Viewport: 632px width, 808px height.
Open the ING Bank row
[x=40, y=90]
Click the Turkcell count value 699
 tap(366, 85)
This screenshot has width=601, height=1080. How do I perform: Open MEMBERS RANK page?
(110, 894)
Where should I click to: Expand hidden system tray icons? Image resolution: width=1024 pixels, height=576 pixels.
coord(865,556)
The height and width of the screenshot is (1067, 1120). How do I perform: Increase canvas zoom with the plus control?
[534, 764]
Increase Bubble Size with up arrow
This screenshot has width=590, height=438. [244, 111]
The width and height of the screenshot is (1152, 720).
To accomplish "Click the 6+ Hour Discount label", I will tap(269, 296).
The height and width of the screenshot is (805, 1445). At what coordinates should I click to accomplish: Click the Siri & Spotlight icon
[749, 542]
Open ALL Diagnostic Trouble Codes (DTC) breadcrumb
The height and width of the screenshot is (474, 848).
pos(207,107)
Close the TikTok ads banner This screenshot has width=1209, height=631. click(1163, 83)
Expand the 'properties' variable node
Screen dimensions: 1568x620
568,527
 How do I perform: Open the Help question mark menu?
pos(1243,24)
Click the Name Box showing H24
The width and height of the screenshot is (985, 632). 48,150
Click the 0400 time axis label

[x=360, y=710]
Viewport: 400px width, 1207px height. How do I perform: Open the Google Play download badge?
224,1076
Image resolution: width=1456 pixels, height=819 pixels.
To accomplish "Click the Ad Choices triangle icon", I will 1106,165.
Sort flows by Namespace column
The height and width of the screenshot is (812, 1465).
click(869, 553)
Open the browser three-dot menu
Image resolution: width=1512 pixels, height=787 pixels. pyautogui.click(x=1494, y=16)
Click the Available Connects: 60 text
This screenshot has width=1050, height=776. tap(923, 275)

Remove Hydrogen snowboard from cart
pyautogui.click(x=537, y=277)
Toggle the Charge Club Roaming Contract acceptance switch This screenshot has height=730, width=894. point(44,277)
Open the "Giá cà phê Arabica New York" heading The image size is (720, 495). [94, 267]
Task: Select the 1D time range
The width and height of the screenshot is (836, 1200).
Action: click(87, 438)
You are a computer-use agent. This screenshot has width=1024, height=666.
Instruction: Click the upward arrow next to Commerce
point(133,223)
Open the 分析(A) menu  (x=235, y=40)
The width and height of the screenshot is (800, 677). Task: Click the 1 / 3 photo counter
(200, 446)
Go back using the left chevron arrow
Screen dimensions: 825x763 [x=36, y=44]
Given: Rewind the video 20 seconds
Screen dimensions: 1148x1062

---+---

Please repeat the rows above word for word, from the row with "How do I perform: Open the Help" up to and including the row with "Image resolution: width=1512".

Output below:
 How do I perform: Open the Help question mark menu?
pos(1243,24)
Click the Name Box showing H24
The width and height of the screenshot is (985, 632). 48,150
Click the 0400 time axis label

[x=360, y=710]
Viewport: 400px width, 1207px height. How do I perform: Open the Google Play download badge?
224,1076
Image resolution: width=1456 pixels, height=819 pixels.
To accomplish "Click the Ad Choices triangle icon", I will 1106,165.
Sort flows by Namespace column
The height and width of the screenshot is (812, 1465).
click(869, 553)
Open the browser three-dot menu
Image resolution: width=1512 pixels, height=787 pixels. pyautogui.click(x=1494, y=16)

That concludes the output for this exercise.